ゼロからイチを生み出す力。ではなく。ゼロに見える地面からイチを掘り返す力。それこそが牡羊座のテーマです。しかしそこには、かつての積み上げが絶対に必要です。走り出すにはまず、足腰がなければ始まりません。


過去の蓄積で圧縮された情動が吹き出す。牡羊座はそんなサインです。


【牡羊座(白羊宮)】

元素:火 支配星:火星 様相:活動宮(始動)

極性:男性


強い自我・エゴイズム・高いプライドを象徴します。


衝動的な行動をとる、非常に激情型のサインです。

しかし、非常に激しいがゆえに極端な喜びや悲しみといった感情になりやすく、長く維持できない、中庸が苦手だという側面を持ちます。


【ギリシャ神話での牡羊座】

ギリシャ神話では、ボイオティアの王アタマスの息子プリクソスと双子の妹ヘレが、継母イノの陰謀によって処刑されようとしたまさにその時に二人を助けるためにゼウスが遣わし、二人を救い出して逃げた金色の羊だとされています。


【牡羊座のサインが意味すること】

牡羊座のサインは最初のサインです。そのため、始動で火のサインになります。


むしろ、始動で火のサインだからこそ、最初のサインになったのです。星占いで山羊座といえば、太陽が山羊座の方向にある時期に生まれた方。つまり3月21日~4月19日生まれ、春分の日から1ヶ月ほどの間に生まれた方。ということになります。

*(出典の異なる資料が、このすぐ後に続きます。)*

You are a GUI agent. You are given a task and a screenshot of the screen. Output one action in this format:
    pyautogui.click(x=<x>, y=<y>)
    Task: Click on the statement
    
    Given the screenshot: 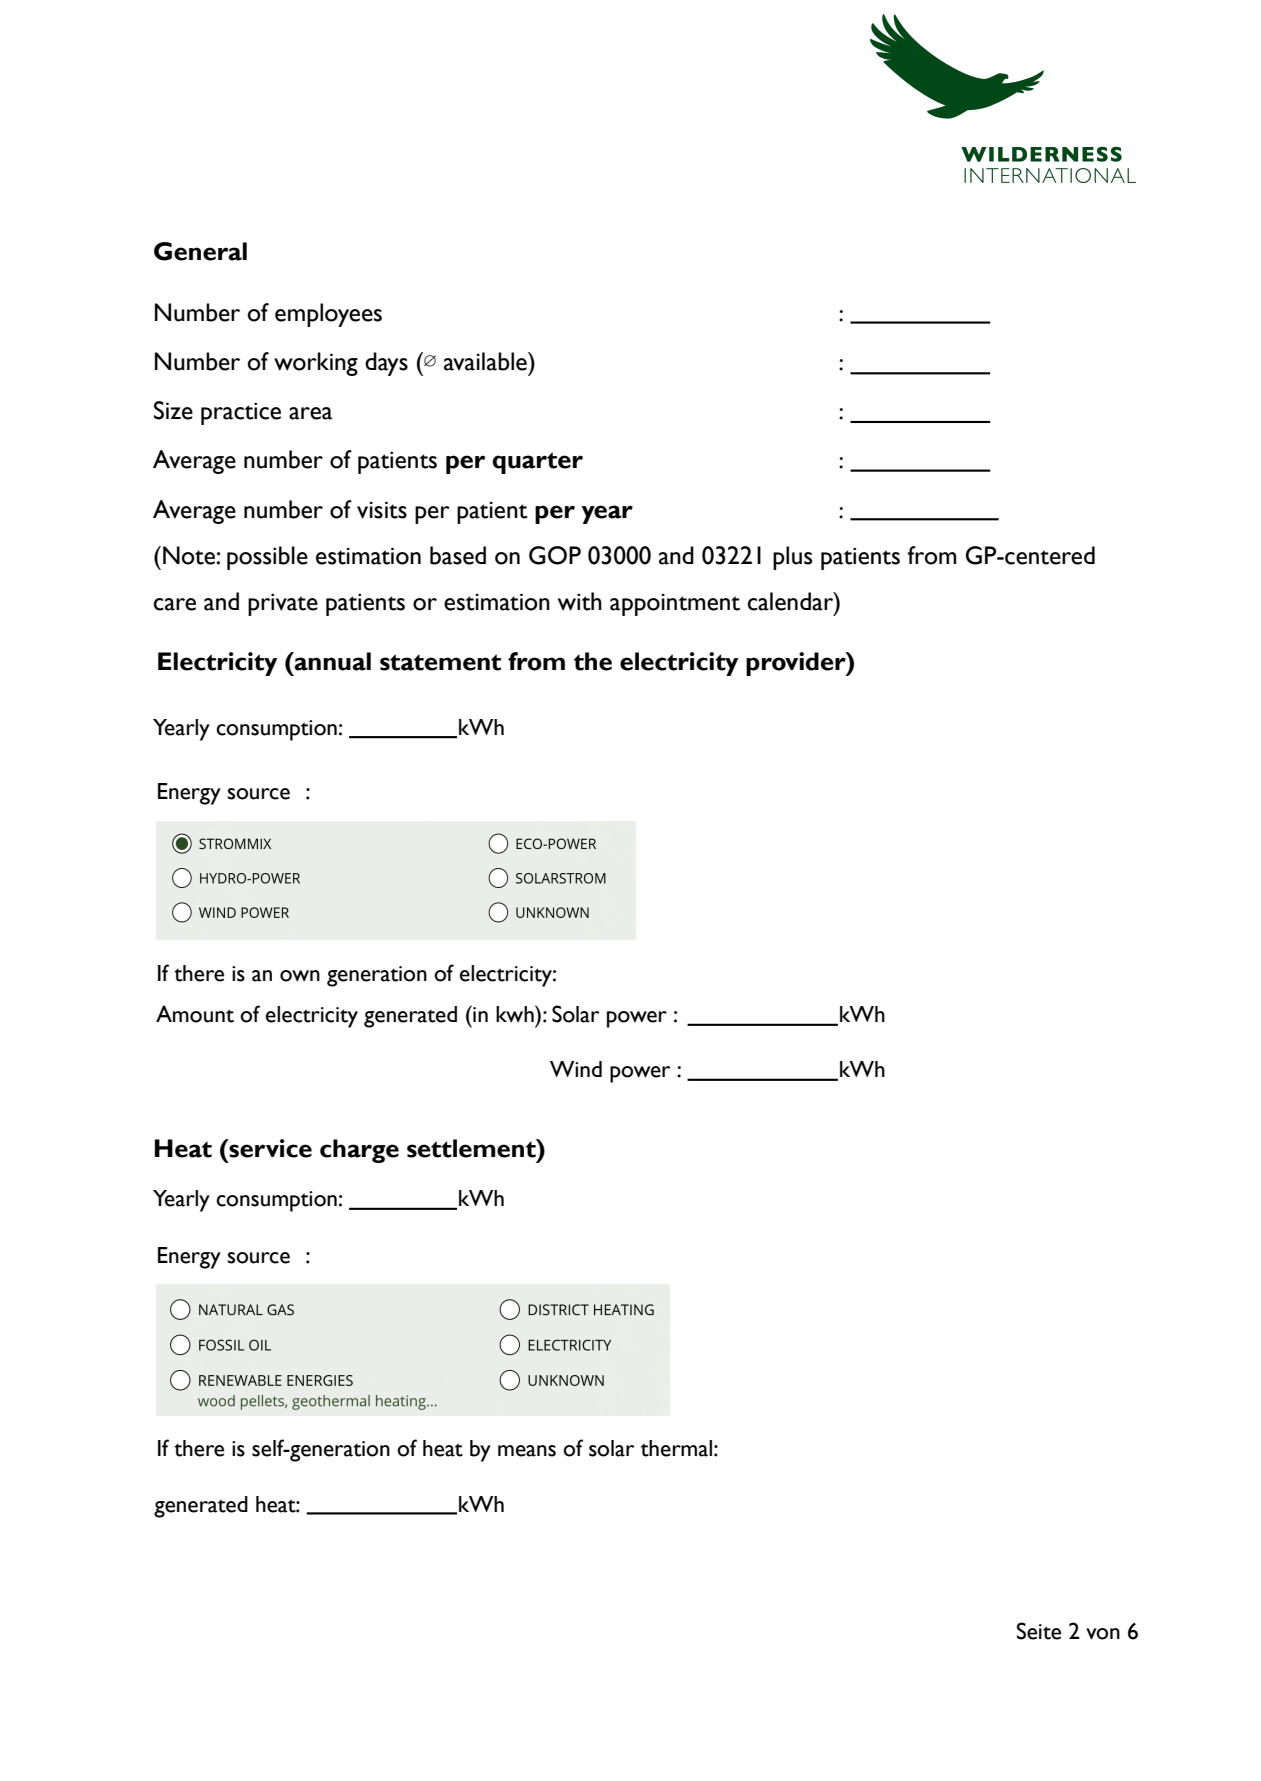 What is the action you would take?
    pyautogui.click(x=440, y=662)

太陽が牡羊座の方向にある時期は春先です。24節気では春分と清明と呼ばれる時期になります。直前の魚座の最後の時期は啓蟄と呼ばれます。ちょうど、生きとし生けるものが眠りから覚め、再び活動を始める季節です。


新しい物事を始めるとき、既存の何かを捨てるか打ち砕くかの痛みを伴います。そのためには、確固たる意志と信念が必要になります。生命の誕生というのはその最たるものではないでしょうか。


爆発的な火のエネルギーと始動するサインの助けを受けて、惑星は新たな創造を私たちに促します。


一方で確固たる意志と信念を持つということは逆に、思い込みが激しく、周囲が見えづらいということでもあります。


何かを始め為にはそれだけのエネルギーが必要です。しかしそれは、衝動的で自己中心的なものになりがちです。エネルギーが大きすぎ、衝動的すぎるがゆえに、長く続かないのです。


支配星である火星に非常に強く力を与えることになります。自分自身で何かを始めること。開拓者精神を促し、それを強く肯定するのです。強い自己肯定が生じ、エネルギーに満ち溢ていますが時として、エゴイズムを生み出します。